== Segment start ==
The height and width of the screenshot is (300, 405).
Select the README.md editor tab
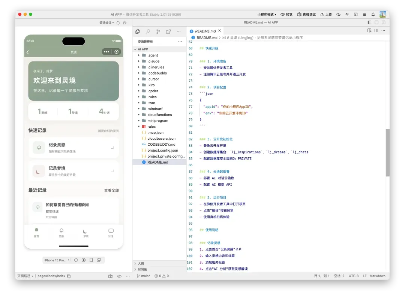(x=205, y=31)
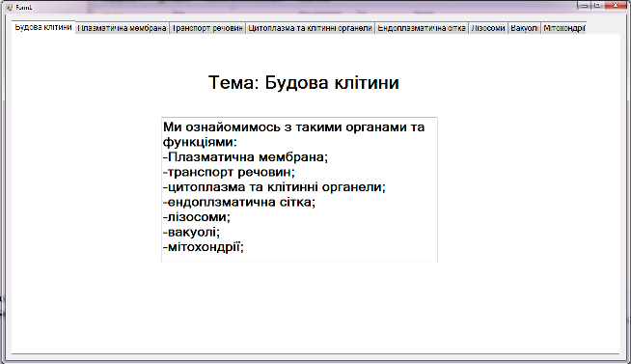Go to Цитоплазма та клітинні органели tab
The image size is (631, 364).
tap(310, 28)
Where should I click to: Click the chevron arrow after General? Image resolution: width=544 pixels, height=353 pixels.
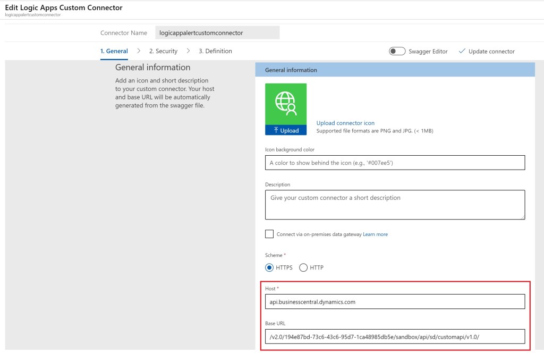[x=139, y=51]
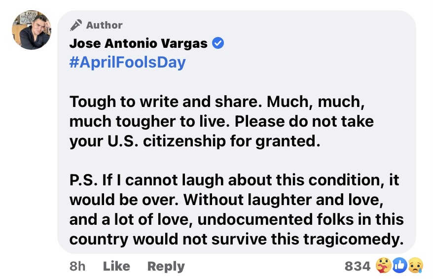Click the microphone icon beside Author
This screenshot has width=433, height=279.
[75, 25]
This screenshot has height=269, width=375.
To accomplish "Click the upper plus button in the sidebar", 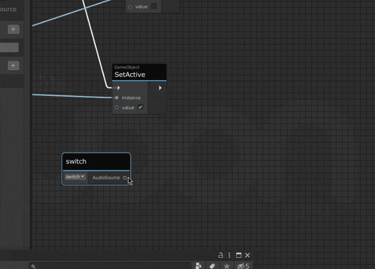I will coord(13,29).
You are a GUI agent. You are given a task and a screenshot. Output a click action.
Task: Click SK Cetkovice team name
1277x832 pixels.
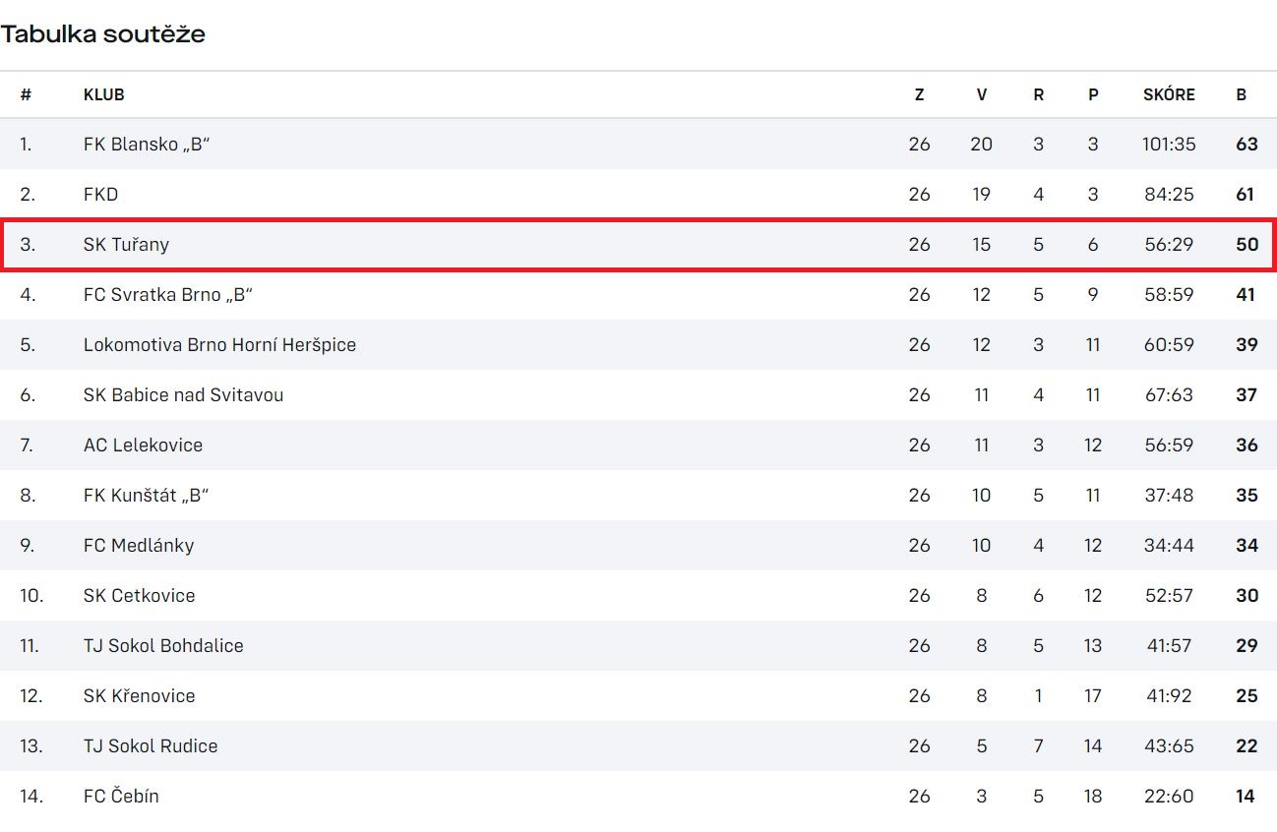coord(139,596)
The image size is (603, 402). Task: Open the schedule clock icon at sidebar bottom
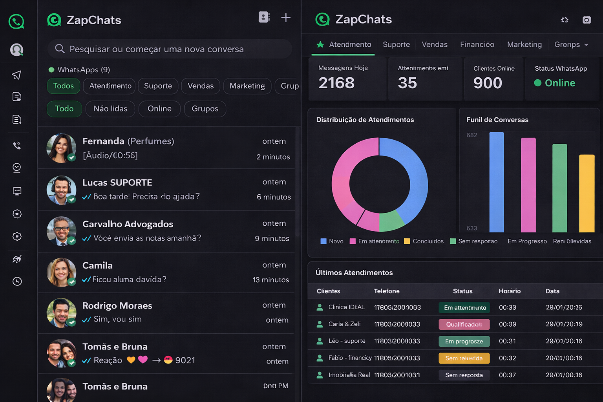(16, 281)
== Segment end ==
### Exercise requirements
Only the lines from the one containing "1277x832 pixels." through the final line of the records should be transcribed, exactly and with no pictures.

### Exercise answer
1277x832 pixels.
coord(139,596)
The image size is (603, 402). Task: Open the schedule clock icon at sidebar bottom
(16, 281)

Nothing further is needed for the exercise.